'''

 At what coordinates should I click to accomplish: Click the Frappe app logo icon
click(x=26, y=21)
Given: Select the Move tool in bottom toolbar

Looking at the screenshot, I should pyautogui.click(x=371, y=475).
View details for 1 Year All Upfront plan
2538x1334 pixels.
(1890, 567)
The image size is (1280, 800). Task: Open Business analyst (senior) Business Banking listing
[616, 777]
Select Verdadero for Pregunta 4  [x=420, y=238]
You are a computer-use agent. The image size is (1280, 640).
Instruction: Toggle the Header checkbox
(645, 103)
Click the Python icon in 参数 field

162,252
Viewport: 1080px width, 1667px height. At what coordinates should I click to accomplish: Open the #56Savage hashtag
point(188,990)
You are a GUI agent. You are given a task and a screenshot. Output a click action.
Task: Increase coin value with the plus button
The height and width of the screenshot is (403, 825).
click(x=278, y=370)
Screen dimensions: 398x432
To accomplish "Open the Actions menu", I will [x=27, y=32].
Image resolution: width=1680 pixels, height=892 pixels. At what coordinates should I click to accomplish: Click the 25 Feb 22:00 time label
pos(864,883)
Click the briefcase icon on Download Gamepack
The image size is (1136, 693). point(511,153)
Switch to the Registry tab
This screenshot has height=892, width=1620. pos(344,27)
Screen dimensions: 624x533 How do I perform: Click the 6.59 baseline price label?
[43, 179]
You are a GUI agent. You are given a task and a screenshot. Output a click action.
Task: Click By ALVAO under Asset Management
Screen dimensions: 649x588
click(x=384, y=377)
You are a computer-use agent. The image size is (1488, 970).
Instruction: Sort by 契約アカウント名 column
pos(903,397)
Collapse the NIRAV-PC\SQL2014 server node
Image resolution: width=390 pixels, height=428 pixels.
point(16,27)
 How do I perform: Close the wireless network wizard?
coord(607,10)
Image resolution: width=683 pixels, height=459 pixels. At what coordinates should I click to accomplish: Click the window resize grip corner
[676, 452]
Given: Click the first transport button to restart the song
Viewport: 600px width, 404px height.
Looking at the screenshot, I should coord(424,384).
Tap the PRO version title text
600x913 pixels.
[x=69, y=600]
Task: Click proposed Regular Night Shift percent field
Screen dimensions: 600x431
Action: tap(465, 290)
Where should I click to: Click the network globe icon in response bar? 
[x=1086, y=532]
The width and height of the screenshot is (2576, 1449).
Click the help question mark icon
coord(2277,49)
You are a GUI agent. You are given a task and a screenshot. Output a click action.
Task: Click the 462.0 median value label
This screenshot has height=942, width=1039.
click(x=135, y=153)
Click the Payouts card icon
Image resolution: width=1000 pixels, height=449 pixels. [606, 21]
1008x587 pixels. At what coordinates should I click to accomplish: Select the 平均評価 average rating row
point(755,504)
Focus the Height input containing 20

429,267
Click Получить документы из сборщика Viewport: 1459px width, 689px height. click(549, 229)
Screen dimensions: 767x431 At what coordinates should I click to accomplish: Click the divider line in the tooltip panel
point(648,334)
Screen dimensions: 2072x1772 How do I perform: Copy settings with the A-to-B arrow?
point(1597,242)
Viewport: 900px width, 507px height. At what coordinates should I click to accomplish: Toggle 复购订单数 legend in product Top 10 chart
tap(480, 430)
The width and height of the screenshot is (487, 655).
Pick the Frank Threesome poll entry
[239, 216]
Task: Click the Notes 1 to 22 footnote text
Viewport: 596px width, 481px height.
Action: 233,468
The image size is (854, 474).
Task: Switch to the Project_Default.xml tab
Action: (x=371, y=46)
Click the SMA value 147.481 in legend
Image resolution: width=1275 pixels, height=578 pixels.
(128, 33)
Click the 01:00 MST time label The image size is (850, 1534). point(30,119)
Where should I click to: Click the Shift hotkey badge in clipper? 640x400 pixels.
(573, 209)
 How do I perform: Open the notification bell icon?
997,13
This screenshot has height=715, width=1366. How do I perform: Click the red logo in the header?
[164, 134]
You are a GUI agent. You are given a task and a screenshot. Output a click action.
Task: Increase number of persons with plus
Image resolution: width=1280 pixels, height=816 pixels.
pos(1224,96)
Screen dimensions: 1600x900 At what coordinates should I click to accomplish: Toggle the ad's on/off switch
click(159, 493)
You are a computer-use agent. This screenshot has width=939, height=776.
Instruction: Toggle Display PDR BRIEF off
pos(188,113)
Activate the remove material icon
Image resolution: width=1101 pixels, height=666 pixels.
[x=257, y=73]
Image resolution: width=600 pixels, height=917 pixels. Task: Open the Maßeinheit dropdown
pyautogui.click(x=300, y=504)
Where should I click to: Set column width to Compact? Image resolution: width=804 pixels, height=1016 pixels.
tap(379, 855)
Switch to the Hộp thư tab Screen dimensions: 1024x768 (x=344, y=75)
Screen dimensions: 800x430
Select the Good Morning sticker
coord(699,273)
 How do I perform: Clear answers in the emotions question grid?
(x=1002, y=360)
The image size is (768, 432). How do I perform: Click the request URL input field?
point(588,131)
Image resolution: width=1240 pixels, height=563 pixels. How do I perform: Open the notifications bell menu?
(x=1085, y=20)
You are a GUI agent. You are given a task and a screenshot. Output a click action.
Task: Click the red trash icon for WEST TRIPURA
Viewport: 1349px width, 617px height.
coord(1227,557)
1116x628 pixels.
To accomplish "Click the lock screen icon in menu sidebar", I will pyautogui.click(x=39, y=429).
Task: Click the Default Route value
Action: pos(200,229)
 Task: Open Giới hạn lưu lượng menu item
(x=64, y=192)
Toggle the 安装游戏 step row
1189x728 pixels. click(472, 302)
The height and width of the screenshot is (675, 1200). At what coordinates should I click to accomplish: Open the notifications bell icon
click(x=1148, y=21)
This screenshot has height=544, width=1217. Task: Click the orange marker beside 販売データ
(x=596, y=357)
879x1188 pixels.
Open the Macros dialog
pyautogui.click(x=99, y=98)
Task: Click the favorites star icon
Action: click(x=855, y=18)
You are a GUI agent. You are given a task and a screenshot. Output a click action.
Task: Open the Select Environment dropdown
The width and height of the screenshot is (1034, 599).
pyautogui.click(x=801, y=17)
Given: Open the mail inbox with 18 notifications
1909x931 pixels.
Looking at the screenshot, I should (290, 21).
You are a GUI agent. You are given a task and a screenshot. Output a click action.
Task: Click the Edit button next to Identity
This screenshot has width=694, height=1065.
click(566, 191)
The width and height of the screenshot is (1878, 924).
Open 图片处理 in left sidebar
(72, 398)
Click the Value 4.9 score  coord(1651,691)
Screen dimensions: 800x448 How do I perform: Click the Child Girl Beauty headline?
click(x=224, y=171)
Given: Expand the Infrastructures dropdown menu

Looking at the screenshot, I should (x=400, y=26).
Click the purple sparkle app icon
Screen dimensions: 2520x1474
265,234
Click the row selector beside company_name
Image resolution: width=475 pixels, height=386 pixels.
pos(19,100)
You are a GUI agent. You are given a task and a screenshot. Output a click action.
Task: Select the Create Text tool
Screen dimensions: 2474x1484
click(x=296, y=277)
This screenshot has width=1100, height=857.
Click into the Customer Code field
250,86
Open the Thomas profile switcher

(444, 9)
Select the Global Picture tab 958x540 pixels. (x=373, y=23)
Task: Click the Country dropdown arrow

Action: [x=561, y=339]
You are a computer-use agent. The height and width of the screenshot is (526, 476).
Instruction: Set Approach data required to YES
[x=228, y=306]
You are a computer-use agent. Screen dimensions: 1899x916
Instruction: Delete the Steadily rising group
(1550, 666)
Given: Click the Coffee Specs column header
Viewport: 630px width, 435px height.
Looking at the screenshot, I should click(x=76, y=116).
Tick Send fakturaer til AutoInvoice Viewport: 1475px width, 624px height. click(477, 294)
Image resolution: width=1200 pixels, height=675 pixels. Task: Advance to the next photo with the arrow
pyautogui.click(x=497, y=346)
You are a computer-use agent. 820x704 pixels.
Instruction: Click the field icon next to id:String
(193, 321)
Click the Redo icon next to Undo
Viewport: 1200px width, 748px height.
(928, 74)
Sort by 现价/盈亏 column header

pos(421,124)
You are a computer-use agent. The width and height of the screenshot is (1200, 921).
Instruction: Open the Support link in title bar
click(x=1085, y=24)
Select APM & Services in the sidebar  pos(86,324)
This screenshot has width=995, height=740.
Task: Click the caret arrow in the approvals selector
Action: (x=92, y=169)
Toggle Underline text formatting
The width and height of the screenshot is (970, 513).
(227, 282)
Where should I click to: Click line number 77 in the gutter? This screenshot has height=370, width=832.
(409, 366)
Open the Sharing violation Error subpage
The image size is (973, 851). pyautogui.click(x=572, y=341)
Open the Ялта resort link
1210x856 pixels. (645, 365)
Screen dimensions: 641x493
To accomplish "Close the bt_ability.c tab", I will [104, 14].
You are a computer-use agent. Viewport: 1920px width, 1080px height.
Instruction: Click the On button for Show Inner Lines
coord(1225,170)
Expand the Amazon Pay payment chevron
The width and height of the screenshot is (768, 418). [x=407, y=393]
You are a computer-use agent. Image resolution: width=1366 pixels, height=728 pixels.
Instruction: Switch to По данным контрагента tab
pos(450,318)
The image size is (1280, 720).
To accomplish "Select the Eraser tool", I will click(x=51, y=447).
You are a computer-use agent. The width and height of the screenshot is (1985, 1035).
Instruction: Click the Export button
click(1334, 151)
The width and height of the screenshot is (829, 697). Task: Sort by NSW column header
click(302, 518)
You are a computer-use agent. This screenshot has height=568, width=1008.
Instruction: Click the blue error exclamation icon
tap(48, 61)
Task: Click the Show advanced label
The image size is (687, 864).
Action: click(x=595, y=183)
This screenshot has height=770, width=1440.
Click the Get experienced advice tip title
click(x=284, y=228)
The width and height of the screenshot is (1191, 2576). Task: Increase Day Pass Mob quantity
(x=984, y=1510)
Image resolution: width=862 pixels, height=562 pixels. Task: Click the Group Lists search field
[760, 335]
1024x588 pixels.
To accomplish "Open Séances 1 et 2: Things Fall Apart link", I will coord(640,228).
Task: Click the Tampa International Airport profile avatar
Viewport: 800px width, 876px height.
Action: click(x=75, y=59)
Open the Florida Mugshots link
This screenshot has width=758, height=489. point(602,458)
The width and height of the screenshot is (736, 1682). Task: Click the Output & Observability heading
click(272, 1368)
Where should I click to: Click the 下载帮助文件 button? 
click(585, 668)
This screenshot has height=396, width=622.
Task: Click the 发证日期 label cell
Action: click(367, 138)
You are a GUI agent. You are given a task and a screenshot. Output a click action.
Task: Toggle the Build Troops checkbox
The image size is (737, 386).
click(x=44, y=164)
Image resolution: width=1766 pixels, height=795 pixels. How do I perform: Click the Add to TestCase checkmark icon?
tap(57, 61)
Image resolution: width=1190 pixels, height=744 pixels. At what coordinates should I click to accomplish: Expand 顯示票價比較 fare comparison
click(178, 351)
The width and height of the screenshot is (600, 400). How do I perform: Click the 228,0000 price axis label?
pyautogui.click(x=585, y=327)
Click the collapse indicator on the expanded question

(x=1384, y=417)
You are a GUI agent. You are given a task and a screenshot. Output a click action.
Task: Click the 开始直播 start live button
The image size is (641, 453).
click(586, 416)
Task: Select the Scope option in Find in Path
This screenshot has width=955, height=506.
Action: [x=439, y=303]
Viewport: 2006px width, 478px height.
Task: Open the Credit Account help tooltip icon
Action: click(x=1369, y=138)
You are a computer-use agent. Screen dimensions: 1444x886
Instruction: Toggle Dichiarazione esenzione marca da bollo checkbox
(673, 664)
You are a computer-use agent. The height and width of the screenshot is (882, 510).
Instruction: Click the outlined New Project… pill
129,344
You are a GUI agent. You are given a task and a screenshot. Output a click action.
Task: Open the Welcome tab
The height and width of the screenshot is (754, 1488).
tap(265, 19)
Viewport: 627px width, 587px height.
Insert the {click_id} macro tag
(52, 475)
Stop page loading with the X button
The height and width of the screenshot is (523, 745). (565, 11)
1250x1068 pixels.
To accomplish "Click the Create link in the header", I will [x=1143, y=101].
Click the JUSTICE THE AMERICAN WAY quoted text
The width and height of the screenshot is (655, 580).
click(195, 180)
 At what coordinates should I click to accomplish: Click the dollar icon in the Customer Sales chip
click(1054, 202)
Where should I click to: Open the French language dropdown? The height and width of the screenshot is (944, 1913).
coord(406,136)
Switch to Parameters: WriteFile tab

'''

Search the entries for "plus" and copy each matching line.

### Response area
Task: Increase coin value with the plus button
Task: Increase number of persons with plus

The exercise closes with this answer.